Bayesian networks have received a lot of attention over the last few decades from both scientists and engineers, and across a number of fields, including artificial intelligence (AI), statistics, cognitive science, and philosophy.
Perhaps the largest impact that Bayesian networks have had is on the field of AI, where they were first introduced by Judea Pearl in the midst of a crisis that the field was undergoing in the late 1970s and early 1980s. This crisis was triggered by the surprising realization that a theory of plausible reasoning cannot be based solely on classical logic [McCarthy, 1977], as was strongly believed within the field for at least two decades [McCarthy, 1959]. This discovery has triggered a large number of responses by AI researchers, leading, for example, to the development of a new class of symbolic logics known as non-monotonic logics (e.g., [McCarthy, 1980; Reiter, 1980; McDermott and Doyle, 1980]). Pearl’s introduction of Bayesian networks, which is best documented in his book [Pearl, 1988], was actually part of his larger response to these challenges, in which he advocated the use of probability theory as a basis for plausible reasoning and developed Bayesian networks as a practical tool for representing and computing probabilistic beliefs.

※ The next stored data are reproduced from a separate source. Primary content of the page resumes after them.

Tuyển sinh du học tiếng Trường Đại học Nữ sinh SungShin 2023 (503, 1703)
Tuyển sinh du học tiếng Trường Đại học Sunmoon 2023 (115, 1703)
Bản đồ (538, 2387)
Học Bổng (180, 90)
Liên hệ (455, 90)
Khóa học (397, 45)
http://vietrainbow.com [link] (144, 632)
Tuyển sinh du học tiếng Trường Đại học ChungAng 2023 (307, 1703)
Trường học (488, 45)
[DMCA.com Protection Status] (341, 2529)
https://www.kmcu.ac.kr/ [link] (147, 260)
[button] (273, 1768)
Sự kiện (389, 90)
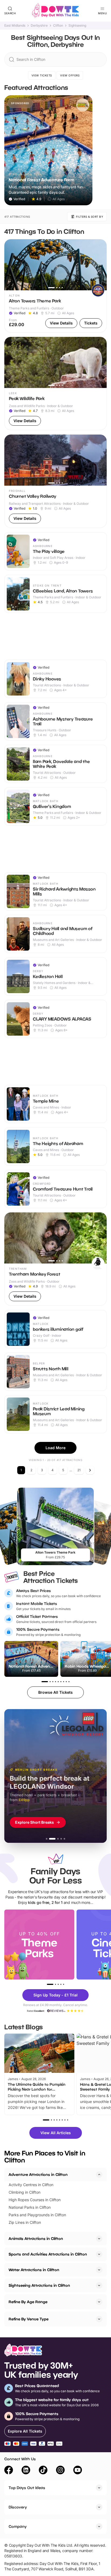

From a historical perspective, the earliest traces of using graphical representations of probabilistic information can be found in statistical physics [Gibbs, 1902] and genetics [Wright, 1921]. However, the current formulations of these representations are of a more recent origin and have been contributed by scientists from many fields. In statistics, for example, these representations are studied within the broad class of graphical models, which include Bayesian networks in addition to other representations such as Markov networks and chain graphs [Whittaker, 1990; Edwards, 2000; Lauritzen, 1996; Cowell et al., 1999]. However, the semantics of these models are distinct enough to justify independent treatments. This is why we decided to focus this book on Bayesian networks instead of covering them in the broader context of graphical models, as is done by others [Whittaker, 1990; Edwards, 2000; Lauritzen, 1996; Cowell et al., 1999]. Our coverage is therefore more consistent with the treatments in [Jensen and Nielsen, 2007; Neapolitan, 2004], which are also focused on Bayesian networks.